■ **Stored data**

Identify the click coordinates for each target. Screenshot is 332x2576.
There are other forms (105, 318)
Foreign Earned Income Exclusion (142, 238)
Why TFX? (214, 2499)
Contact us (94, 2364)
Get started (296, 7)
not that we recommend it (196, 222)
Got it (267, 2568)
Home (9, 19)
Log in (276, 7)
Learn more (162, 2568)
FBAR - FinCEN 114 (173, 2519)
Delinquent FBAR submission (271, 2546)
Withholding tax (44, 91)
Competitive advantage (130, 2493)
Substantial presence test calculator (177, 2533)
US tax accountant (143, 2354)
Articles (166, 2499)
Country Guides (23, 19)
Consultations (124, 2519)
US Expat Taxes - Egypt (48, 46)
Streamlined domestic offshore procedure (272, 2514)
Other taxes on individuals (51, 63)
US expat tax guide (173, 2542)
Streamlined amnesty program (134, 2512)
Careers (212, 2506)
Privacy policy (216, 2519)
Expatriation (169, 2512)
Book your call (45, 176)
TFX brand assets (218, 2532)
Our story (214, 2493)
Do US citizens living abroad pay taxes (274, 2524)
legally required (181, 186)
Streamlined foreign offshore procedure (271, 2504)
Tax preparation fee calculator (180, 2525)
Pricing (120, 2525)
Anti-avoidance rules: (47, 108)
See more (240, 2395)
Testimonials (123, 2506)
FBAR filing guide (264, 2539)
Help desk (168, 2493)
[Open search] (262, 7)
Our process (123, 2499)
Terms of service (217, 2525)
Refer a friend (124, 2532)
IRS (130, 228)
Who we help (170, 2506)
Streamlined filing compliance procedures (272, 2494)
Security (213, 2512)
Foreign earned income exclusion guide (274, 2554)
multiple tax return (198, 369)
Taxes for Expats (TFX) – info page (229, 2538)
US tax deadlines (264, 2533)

■ **Task**
Copy whichever lines above contain the string "FBAR".

■ **Solution to this problem**
FBAR - FinCEN 114 (173, 2519)
Delinquent FBAR submission (271, 2546)
FBAR filing guide (264, 2539)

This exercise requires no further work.